In 1837 he moved to the Ripon Public Dispensary. Then in 1838, while at Ripon, Inglis published his Treatise of English Bronchocele. The work documented the epidemiology of goitre, using iodine treatment research Inglis had accumulated in both Scotland and England.

In 1838, Inglis moved his practice to Halifax, West Yorkshire.

==Other pursuits==
Pursuing a lifelong passion for chemistry and geology, Inglis became the curator for the Halifax Literary & Philosophical Society. In 1843, while studying the Halifax coal beds, he discovered a new species of sea lily that he named Nautilus Rawsoni, which he named after Christopher Rawson, the founder of the Halifax Literary & Philosophical Society.

Interested in phrenology, Inglis researched the brain of Eugene Aram, an infamous English murderer.

Inglis was a Freemason and a past Master of the Yorkshire Lodge in Halifax.

==Personal life==
Inglis married Louisa Rawson (ca. 1826-1909), the daughter of Jeremiah Rawson, Esq., on 3 May 1842 at St. John the Baptist Church in Halifax. The couple had the following children:

- Charlotte Hannah Louise Inglis (1843-1875), married Priestly Haigh Norris
- Major James Argyll Spalding Inglis (1848-1883), British District Commissioner of Nicosia, 1882-1883
- Charles John Inglis (b. 1850), a solicitor (father-in-law of Charles Hylton Stewart)
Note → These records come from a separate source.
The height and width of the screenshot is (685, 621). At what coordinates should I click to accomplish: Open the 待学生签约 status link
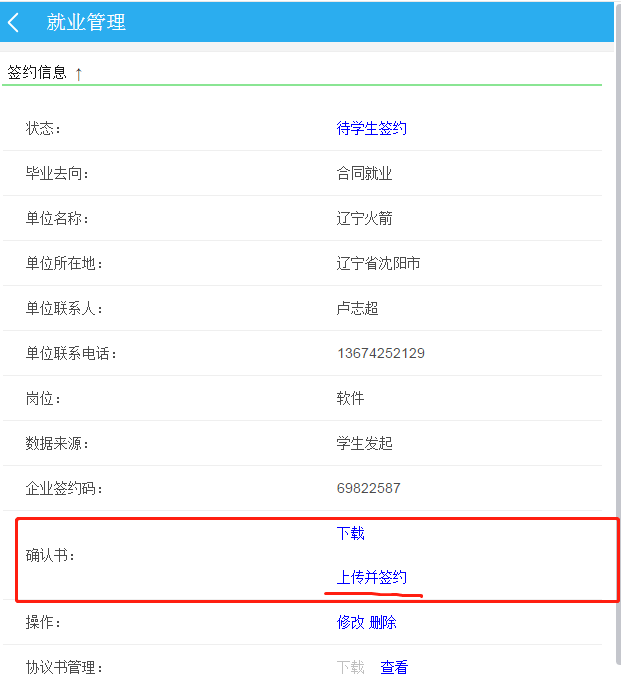tap(371, 128)
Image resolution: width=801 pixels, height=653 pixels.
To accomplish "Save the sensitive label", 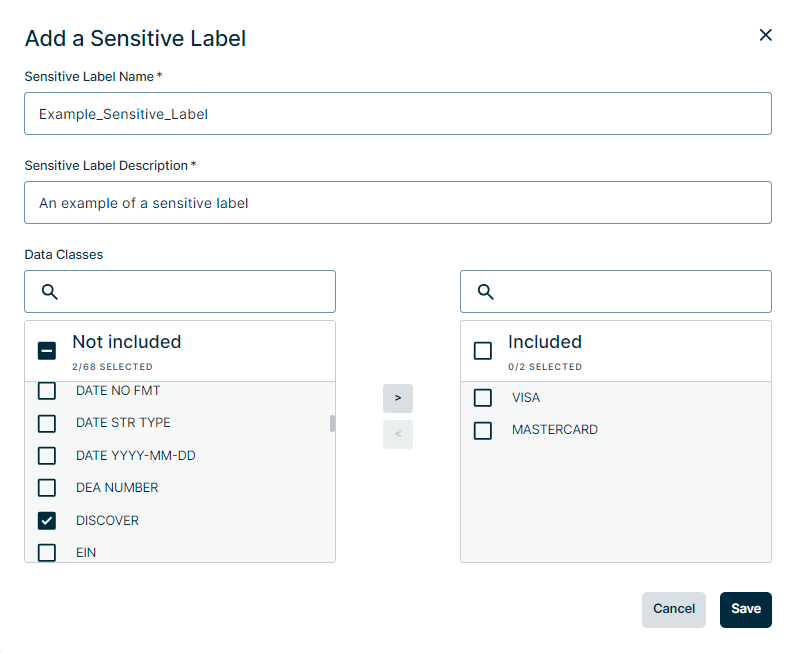I will (745, 609).
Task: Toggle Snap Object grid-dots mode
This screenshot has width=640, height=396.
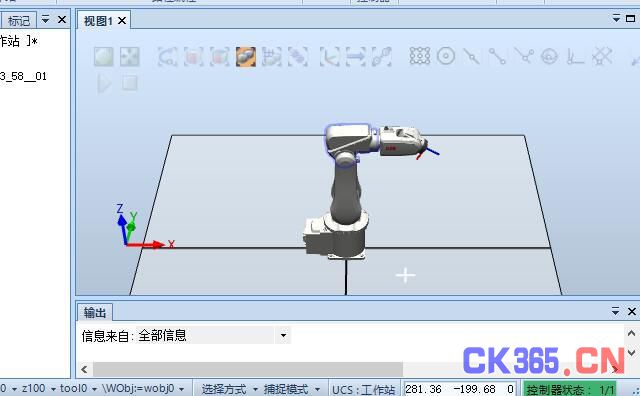Action: coord(420,56)
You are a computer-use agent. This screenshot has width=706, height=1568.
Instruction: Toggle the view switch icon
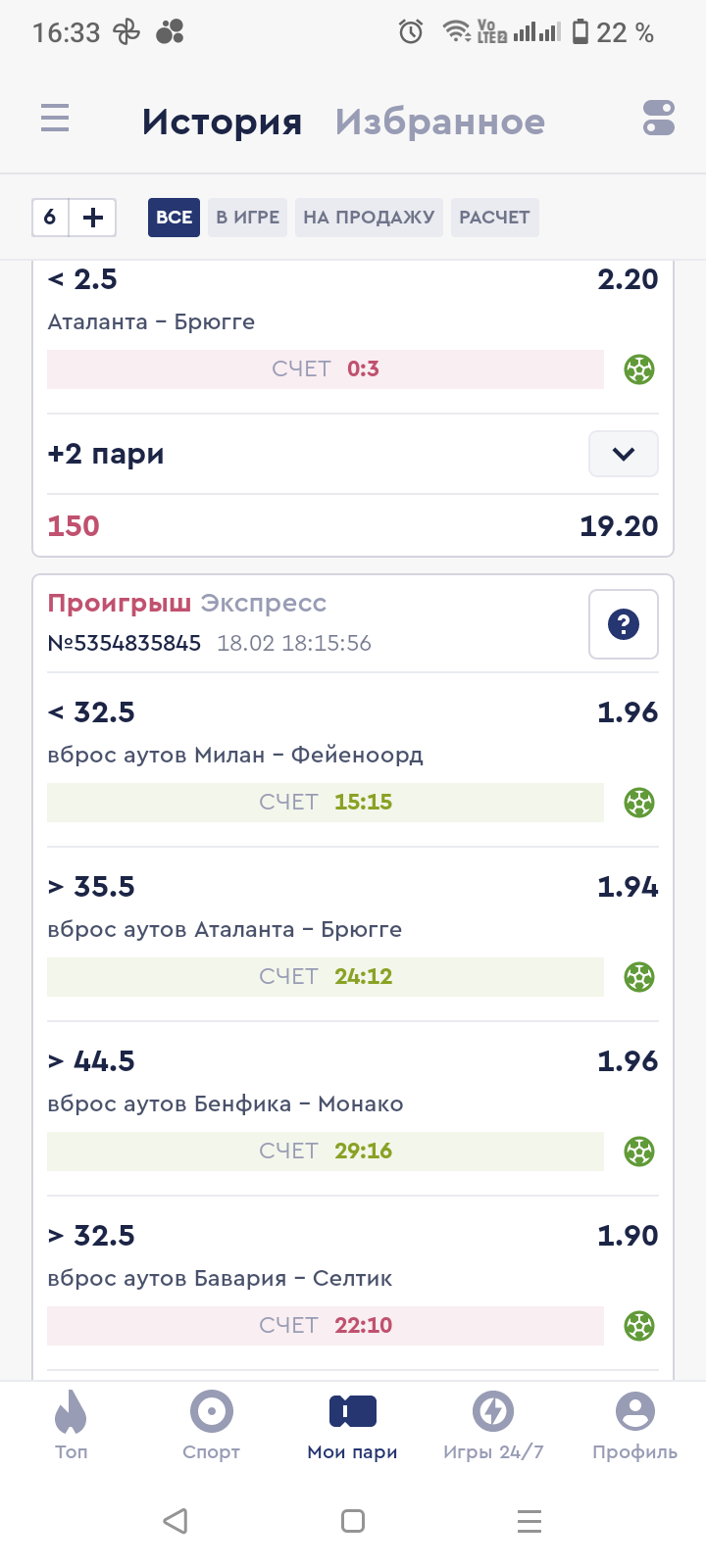658,119
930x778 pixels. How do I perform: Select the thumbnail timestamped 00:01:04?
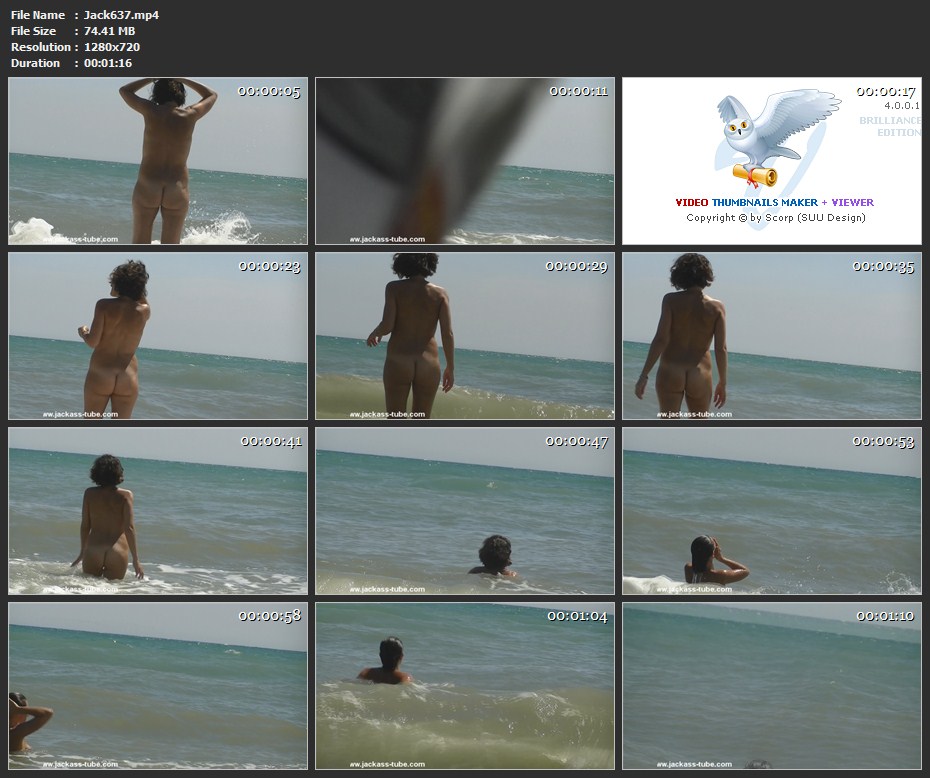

A great-granddaughter of Inglis was Surrealist performance artist Sheila Legge. A brother-in-law of Inglis, and a fellow physician, was Dr. Charles Ransford.

Inglis died at Halifax on 9 March 1851. His sister, St. Clair Ransford, attributed his early death to cardiac arrest, likely due to several bouts of rheumatic fever as a young man. Dr. Inglis and his wife were buried in Holy Trinity Churchyard in Halifax, which unfortunately has been converted into a car park.